Hacker News new | ask | show | jobs
by Towle_ 5695 days ago
It should be noted that it matters not whether those excuses are valid. When an entire group buys into the idea, correctly or incorrectly, that their lack of success is someone else's fault, the group as a whole stops trying at all. "What's the point in trying? They won't let us succeed."

edit 1: A strong, telling corollary is that forced immigrant groups always fare poorer than willful immigrant groups. Always.

edit 2: How many generations removed from communist tyranny are America's Chinese and Taiwanese immigrants? How're they doing?

2 comments

Although I was born in Taiwan, I moved to Canada when I was 4, so I pretty much grew up with (north) american culture.

I have to say family plays the biggest role in education. My mom forced me to learn the 9x9 multiplication tables in grade 1. By the time we actually reached multiplication tables in grade 2, I was already able to find the areas of simple shapes like circles and trapezoids.

But after grade 4, I didn't receive any extra math education, and had the same education as all my peers. Never had a tutor, and I continued to get 90s in my math courses all through high school.

You mentioned the idea of: "What's the point in trying? They won't let us succeed." And I do hear that a lot from my black peers in high school. If you say anything that can be mildly interpreted as racist, then you're in big trouble. Like "don't walk in dark alleys at night" trouble. There are outliers of course. Our valedictorian was black, and he had the second highest grades in the graduating class. (top grades belonged to chinese kid. I'd have to say that 8/10 of the top students were asian)

I wouldn't say that the "communist tyranny" had anything to do with our academic performance. I'd definitely have to say that asian culture is far more competitive than other groups. Either you get high marks, or get yelled at by your parents.

'Communist tyranny' as you term it, is very different from systematic racism. I doubt that the attitude of 'they won't let us' is really without merit - just 20 years ago, MTV would not play music by black artists.

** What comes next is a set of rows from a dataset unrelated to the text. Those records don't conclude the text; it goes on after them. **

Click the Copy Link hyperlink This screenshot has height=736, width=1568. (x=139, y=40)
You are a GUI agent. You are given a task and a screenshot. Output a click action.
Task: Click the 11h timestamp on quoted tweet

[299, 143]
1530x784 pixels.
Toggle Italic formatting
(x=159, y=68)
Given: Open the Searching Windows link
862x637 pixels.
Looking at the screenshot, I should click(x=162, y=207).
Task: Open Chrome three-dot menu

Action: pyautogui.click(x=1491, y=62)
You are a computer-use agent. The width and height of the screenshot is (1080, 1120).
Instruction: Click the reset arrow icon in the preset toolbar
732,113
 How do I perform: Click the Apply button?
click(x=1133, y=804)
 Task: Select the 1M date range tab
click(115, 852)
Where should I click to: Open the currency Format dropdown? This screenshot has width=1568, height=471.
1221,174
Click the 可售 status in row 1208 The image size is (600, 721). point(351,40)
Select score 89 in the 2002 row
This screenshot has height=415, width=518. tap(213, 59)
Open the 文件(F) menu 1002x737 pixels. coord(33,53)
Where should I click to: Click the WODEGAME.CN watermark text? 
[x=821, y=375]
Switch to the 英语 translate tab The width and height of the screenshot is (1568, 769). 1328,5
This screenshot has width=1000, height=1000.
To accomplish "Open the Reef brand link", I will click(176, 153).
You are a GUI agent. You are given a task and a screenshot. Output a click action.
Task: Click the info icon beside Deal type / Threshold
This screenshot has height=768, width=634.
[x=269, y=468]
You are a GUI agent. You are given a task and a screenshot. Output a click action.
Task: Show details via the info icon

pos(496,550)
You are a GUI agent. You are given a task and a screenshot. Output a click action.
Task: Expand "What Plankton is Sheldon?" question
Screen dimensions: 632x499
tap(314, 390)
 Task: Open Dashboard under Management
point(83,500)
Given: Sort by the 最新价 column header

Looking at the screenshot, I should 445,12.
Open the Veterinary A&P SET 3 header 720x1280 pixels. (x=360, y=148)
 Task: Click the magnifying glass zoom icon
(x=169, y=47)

Black America has come vey far, and is one of the most dominant cultural forces on the planet. That's for the peak of the society. The bottom of the society still has to deal with a lot of legacy problems, and attitudes like yours don't help the problem.

I doubt that the majority of problems comes from a sense of entitlement, like you strangely enough, seem to believe.

I doubt that the majority of problems comes from a sense of entitlement, like you strangely enough, seem to believe.

What? I'm not making value judgments.

This is absurdly simple. If people have reason to believe that their efforts will be in vain, then they make no effort. But it's worse than that with socio-economic groups. Some members come to rely on the group's official explanation for lack of success, in order to maintain self-dignity. Those members hold back the others in their group to the best of their ability, else the official defense of mediocrity be disproven.

A great example is the Irish Catholics in America. "No Irish Need Apply" signs? Never happened (in America). http://tigger.uic.edu/~rjensen/no-irish.htm The myth of The Other keeping them down was necessary for them as a group. Even up through the first half of the 20th century, they insisted they were being held down as the explanation for their much lower income levels relative to white Protestants. Then came 1960. JFK was elected. If one of your group can get elected president, there's no more need for excuses. Since 1960, Irish Catholics have grown more and more like white Protestants. Both have almost the exact same income distribution now. Catholic church attendance has plummeted since 1960, asymptotically approaching Protestant church attendance. The group stopped reaching for excuses, and things got better for them. Fast.

Catholics and protestants are indistinguishable from one another.
Yeah, they are now. That's the freaking point. Two groups who slaughtered each other for centuries are now indistinguishable to observers.
The average citizen under a communist tyranny had far, far worse problems than being denied suffrage. Read The Gulag Archipelago and The Black Book of Communism for an idea of the horrible sufferings that the Soviet Union imposed on its citizens.
and today, MTV doesn't play music at all!

Seriously, in 1990, you don't think there were any black musicians on MTV? That seems well at odds with my memory.